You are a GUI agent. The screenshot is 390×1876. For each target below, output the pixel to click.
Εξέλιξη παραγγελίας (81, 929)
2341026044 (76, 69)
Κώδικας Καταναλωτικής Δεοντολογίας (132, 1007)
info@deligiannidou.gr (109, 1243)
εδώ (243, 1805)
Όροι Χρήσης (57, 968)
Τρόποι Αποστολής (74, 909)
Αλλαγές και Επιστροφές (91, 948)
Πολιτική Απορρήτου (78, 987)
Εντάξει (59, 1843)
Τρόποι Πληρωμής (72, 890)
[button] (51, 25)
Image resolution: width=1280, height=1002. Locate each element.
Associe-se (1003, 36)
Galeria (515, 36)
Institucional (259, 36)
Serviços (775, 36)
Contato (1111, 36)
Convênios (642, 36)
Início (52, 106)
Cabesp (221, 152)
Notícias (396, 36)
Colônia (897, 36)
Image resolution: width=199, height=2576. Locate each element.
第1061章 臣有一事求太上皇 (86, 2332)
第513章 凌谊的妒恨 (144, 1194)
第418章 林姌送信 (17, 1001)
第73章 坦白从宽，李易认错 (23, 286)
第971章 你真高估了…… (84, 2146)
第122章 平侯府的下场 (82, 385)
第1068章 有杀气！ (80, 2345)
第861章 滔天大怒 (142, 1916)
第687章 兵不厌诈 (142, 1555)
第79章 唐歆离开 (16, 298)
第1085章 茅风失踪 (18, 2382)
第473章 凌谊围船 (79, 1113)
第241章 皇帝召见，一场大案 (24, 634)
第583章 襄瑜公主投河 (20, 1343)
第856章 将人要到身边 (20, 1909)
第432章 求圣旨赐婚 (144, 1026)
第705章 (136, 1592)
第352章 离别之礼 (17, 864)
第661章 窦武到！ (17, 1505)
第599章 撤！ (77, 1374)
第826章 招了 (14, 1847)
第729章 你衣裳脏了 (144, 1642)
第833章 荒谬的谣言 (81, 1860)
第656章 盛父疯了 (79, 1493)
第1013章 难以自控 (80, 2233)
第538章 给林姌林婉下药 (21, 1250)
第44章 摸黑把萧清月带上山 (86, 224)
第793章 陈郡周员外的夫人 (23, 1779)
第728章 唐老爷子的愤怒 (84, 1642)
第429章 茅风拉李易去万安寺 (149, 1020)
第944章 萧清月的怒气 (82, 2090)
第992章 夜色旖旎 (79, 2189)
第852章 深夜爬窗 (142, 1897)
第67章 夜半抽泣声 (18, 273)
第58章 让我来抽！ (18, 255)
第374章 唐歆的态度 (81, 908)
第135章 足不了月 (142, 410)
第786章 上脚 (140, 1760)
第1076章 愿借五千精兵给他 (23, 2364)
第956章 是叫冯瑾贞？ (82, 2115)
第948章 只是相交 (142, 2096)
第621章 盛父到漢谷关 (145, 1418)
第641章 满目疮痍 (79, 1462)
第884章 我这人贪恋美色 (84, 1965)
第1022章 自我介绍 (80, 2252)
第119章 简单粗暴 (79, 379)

*Task instructions*
When you come to the line containing "第79章 唐歆离开 (16, 298)", give it and stop; before that, repeat each line of the material exactly from the first one.

*Result of the exercise*
You are a GUI agent. The screenshot is 390×1876. For each target below, output the pixel to click.
Εξέλιξη παραγγελίας (81, 929)
2341026044 (76, 69)
Κώδικας Καταναλωτικής Δεοντολογίας (132, 1007)
info@deligiannidou.gr (109, 1243)
εδώ (243, 1805)
Όροι Χρήσης (57, 968)
Τρόποι Αποστολής (74, 909)
Αλλαγές και Επιστροφές (91, 948)
Πολιτική Απορρήτου (78, 987)
Εντάξει (59, 1843)
Τρόποι Πληρωμής (72, 890)
[button] (51, 25)
Image resolution: width=1280, height=1002. Locate each element.
Associe-se (1003, 36)
Galeria (515, 36)
Institucional (259, 36)
Serviços (775, 36)
Contato (1111, 36)
Convênios (642, 36)
Início (52, 106)
Cabesp (221, 152)
Notícias (396, 36)
Colônia (897, 36)
Image resolution: width=199, height=2576. Locate each element.
第1061章 臣有一事求太上皇 (86, 2332)
第513章 凌谊的妒恨 (144, 1194)
第418章 林姌送信 (17, 1001)
第73章 坦白从宽，李易认错 (23, 286)
第971章 你真高估了…… (84, 2146)
第122章 平侯府的下场 (82, 385)
第1068章 有杀气！ (80, 2345)
第861章 滔天大怒 (142, 1916)
第687章 兵不厌诈 (142, 1555)
第79章 唐歆离开 (16, 298)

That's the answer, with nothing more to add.